Pythonic way of count


Writing code in a clean way differs in every language. Python also has its own style. Additionally, python is famous about its one-liners.

Pythonic way is an approach of how to use the language and how to take adventage of its syntax and semantic. Python can give a very elegant way of one-liners to achieve something that most of the languages can do, but not as short and still readable way as python does it.

Let’s see the next exercise:

Count the values in a list.

len

Usually we use len built-in.

>>> arr = [1, 2, 3, 1, 2, 3, 0]
>>> len(arr)
# => 7

sum

My pythonic way of count is here.

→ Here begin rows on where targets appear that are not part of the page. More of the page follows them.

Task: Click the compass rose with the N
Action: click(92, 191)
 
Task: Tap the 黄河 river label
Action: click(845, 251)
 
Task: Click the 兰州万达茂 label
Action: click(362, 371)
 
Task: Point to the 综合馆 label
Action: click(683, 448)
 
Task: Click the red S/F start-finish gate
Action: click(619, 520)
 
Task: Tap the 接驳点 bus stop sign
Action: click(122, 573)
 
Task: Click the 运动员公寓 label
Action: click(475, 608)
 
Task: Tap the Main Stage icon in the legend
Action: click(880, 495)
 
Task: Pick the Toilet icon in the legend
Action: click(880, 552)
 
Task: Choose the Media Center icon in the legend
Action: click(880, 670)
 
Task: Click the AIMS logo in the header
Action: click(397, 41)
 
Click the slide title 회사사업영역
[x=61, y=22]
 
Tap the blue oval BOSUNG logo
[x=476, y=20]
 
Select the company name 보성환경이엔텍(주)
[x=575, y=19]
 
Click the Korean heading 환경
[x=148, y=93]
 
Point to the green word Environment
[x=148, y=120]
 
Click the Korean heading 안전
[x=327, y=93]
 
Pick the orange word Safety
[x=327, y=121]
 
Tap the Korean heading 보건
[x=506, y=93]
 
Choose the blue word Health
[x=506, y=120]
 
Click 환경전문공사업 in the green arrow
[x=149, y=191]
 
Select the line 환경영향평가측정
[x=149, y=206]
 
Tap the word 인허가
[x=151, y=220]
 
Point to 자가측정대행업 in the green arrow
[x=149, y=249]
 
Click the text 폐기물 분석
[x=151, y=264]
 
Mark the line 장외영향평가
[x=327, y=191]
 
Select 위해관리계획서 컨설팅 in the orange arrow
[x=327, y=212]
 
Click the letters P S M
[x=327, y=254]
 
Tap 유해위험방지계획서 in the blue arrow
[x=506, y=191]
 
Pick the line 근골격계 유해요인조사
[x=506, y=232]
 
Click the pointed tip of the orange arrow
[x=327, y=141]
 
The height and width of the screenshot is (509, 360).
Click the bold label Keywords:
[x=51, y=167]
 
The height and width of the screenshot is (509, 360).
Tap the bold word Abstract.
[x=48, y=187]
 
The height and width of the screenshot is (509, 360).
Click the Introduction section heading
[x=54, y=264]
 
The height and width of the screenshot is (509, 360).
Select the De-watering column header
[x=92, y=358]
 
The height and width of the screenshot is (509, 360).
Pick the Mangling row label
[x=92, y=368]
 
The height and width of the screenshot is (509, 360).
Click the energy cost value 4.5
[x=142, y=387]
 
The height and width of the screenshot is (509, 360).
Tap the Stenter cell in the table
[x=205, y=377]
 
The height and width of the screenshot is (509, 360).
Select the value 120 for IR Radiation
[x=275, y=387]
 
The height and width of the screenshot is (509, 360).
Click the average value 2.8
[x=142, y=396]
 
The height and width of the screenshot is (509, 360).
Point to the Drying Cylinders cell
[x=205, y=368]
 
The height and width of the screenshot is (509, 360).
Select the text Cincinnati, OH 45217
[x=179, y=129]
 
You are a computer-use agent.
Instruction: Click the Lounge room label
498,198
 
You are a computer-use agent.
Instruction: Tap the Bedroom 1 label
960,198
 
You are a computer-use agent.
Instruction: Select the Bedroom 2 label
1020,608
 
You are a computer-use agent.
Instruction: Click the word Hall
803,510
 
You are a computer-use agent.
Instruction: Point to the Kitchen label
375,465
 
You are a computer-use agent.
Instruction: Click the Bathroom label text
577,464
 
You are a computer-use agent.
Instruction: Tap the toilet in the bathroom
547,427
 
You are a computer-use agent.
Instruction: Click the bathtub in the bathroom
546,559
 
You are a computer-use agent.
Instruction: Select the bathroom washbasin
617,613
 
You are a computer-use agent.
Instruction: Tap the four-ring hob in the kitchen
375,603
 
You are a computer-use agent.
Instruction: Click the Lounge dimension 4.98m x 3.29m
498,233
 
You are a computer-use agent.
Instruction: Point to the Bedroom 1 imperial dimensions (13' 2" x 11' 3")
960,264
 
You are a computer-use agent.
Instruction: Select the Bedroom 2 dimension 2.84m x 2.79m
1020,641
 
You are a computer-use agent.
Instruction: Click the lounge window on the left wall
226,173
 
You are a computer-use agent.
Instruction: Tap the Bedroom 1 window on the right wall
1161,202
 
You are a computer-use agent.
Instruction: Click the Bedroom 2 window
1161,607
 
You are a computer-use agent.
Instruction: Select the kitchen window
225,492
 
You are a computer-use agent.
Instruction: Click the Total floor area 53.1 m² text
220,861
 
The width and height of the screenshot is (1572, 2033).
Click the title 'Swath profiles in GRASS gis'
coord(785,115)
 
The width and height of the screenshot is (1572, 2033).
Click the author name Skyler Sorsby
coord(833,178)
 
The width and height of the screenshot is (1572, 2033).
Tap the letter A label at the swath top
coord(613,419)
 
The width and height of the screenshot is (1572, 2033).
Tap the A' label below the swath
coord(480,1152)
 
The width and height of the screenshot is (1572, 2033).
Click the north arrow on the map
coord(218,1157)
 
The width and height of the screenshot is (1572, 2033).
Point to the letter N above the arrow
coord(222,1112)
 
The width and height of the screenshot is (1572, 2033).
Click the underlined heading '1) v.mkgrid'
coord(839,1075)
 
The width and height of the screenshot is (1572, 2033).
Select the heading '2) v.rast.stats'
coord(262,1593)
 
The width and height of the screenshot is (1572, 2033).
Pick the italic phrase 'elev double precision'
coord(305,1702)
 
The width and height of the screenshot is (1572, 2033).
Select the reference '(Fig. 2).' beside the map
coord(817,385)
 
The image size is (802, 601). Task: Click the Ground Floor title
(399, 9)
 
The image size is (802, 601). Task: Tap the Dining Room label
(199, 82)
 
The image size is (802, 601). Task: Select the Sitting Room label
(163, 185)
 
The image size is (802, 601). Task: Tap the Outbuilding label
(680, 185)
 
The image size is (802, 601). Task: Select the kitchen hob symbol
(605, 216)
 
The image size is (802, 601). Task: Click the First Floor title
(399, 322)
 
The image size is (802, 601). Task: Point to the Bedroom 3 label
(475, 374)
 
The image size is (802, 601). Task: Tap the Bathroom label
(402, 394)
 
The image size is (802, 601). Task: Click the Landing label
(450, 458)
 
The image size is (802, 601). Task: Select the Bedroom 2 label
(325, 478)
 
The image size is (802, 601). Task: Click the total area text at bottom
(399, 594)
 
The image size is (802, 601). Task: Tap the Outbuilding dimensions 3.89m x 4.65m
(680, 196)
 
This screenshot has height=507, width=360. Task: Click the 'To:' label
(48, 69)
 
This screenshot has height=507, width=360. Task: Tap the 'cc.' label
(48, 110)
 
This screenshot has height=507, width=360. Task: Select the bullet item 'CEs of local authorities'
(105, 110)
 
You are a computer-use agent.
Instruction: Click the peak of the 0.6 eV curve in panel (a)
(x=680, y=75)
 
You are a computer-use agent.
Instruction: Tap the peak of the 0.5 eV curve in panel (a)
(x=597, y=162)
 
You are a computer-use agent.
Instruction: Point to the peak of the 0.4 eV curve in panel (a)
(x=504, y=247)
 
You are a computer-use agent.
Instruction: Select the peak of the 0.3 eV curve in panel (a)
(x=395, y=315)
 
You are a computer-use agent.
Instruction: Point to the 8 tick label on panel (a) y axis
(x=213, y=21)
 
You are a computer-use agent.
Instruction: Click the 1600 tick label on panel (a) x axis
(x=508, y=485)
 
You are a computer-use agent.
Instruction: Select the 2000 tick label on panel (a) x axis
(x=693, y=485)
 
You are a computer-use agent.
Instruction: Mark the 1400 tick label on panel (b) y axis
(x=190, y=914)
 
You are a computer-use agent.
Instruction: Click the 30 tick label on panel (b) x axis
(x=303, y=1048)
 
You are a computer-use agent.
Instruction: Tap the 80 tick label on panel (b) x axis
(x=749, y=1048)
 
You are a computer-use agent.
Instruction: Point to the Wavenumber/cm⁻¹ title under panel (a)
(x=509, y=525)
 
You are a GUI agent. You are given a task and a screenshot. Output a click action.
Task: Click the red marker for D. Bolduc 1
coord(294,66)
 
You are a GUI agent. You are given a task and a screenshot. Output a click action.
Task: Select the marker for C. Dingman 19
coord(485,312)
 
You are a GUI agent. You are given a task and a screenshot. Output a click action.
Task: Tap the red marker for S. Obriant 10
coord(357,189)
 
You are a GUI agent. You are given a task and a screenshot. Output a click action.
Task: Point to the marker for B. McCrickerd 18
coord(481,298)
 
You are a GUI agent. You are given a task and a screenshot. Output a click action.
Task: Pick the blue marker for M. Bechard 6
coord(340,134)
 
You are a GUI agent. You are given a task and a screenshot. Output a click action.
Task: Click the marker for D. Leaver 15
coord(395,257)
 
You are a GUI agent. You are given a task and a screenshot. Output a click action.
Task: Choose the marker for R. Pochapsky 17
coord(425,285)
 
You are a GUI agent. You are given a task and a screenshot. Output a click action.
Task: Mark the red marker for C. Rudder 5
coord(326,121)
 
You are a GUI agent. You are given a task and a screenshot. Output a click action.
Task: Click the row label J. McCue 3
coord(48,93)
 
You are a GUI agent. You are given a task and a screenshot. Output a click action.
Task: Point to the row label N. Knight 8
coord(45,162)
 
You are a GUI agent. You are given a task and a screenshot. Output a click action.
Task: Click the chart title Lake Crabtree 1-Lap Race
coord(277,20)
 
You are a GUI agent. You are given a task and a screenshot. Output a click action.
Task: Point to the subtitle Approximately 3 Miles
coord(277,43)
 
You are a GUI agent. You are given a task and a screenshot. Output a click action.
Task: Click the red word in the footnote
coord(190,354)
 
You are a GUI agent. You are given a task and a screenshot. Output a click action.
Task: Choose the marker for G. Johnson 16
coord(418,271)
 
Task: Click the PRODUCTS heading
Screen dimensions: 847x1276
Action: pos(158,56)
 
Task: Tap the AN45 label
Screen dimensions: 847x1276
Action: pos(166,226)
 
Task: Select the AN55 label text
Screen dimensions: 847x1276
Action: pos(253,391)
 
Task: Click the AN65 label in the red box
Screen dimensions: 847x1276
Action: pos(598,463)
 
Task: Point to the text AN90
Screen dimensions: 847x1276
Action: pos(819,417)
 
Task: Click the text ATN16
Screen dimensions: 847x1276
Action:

For counting we can use the built-in sum like:

>>> arr = [1, 2, 3, 1, 2, 3, 0]
>>> sum(1 for x in arr)
# => 7

With condition

What if I want to count just those items that are equivalent to 2.

>>> arr = [1, 2, 3, 1, 2, 3, 0]
>>> sum(1 for x in arr if 2 == x)
# => 2 

What if I want to apply a predicate on the item in the current iteration?

>>> arr = [1, 2, 3, 1, 2, 3, 0]
>>> even = lambda i: i % 2 == 0
>>> sum(1 for x in arr if even(x))
# => 3

Pythonic way of count is elegant, short and still understandable.